Or tout s’est passé en rencontres, en dialogues, en échanges,
en interférences, en conflits – un travail qui sous-entend
une multitude d’efforts tantôt en conjonction, tantôt
en opposition…
Les grands aînés du Nouveau-Réalisme partis, les
jeunes Niçois sont restés avec tous leurs problèmes,
complexe du provincial en moins (ou en exergue ?) et pour certains,
quinze ans après, l’aliénation du « geste
appropriateur ». Les influences sont multiples, confuses,
contradictoires : Nouveau Réalisme, mais aussi Pop ‘art
et Fluxus, Arman mais Raysse, mais Klein, mais Ben, mais George Brecht,
mais Filliou, mais l’abstraction américaine dans les livres
(elle était « rêvée » plus
que connue) et l’art conceptuel et le comportement et les envois
et, en 1966, Buren – Parmentier _ Toroni – Mosset qui de
manière radicale reposent le problème « Peinture » masqué par
les fuites sur d’autres problèmes comme l’objet, l’image
etc… passant enfin au-delà de la tache aveugle sur leurs
rétines, l’ombre de Pollock.
Tout ce beau monde se débat en opposition plus ou moins absolue
avec les organisations annuelles qui font du « garage » pour
l’abstraction avec la caution avant-gardiste de quelques jeunes
peintres à la démarche encore hésitante (Festival
des Art Plastiques), quand ce n’est pas un combat d’arrière-garde
typiquement provincial, au sens péjoratif où Paris est
souvent très provincial (Jeune Peinture Méditerranéenne).Ceci
apparaît clairement dans les « Tout », les « J’aime
et j’attaque » de Ben, dans ces critiques a-sytématiques,
injustes parfois, scandaleuses et toujours libératrices, où critiques-tabous
et correspondants locaux, gloires internationales et barbouilleurs sont
commentés et notés, généralement de 0 à 20… sur
100.
Car il ne faut pas oublier que tout se passe dans le vide critique le
plus total.

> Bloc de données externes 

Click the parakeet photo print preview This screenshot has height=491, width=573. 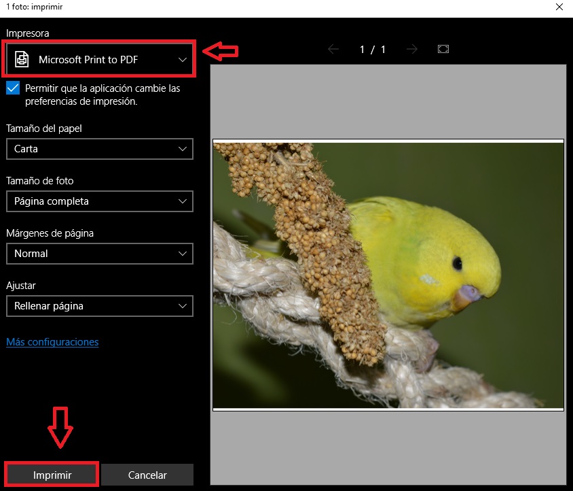(x=388, y=275)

Quelques rares comptes-rendus pratiquant l’amalgame
et la poussette au copain, d’un intérêt strictement
publicitaire, sans plus. L’activité réelle d’échange,
de critique, de collaboration se fait sur le trottoir devant la boutique
de Ben, dans les ateliers, autour des revues artisanales et souvent éphémères
(et au moins irrégulières) comme « 0 » (Zéro)
et « tout », « Identités » et « Open »,
les tracts et les dossiers « INterVENTION », toutes
entreprises de partis pris, conçues comme des manifestes, provoquant
sympathies et hostilités : dans cet esprit s’improvise « Le
litre » (Galerie A.) avec Ben, Bozzi, Dietmann, Brecht, Farhi,
Mosset, Viallat, Alocco… Puis le « Hall des remises
en question » un an plus tard où l’on voit Joe
Jones, mais aussi Cane, Saytour, Dolla… en plus de l’équipe
du « Litre ».
Pour ne pas mourir, il faut ouvrir des fenêtres : en 1967-1968,
les nombreuses expositions rencontres italiennes y pourvoient, les contacts
avec l’équipe de « Bit », revue milanaise
de la « Poésie froide » ; En 1968,
André Mure, président du Salon d’automne de Lyon
décide aussi d’aérer et invite à Nice, à Grenoble, à Tours… « Environs » naît
l’année suivante de ces rencontres ; le circuit des
expositions provinciales jusque-là exceptionnelles est lancé.Mais
s’il sonne souvent creux, c’est que le soutien théorique
est ici où là plus fréquemment absent, tandis qu’à Nice
les instruments se sont forgés en dix ans, et l’information
circule enfin, le plus souvent par-dessus la tête de ceux qui devraient
diffuser. (…)
« l’art vivant » n°35,
décembre 1972
N.B : Il s’agit ici, suite à un très long article
de J. Lepage dans le n°33 de « l’art vivant » intitulé « La
province bouge », d’une lettre adressée à Jean
Clair, rédacteur en chef du Mensuel « l’art vivant »,
qui précisait : Nous avons reçu plusieurs lettres,
dont une de Raphaël Monticelli, contestant, dans des termes voisins,
l’article de Jacques Lepage. Comme quoi, même au micro-niveau
d’une région, il est difficile d’écrire l’histoire.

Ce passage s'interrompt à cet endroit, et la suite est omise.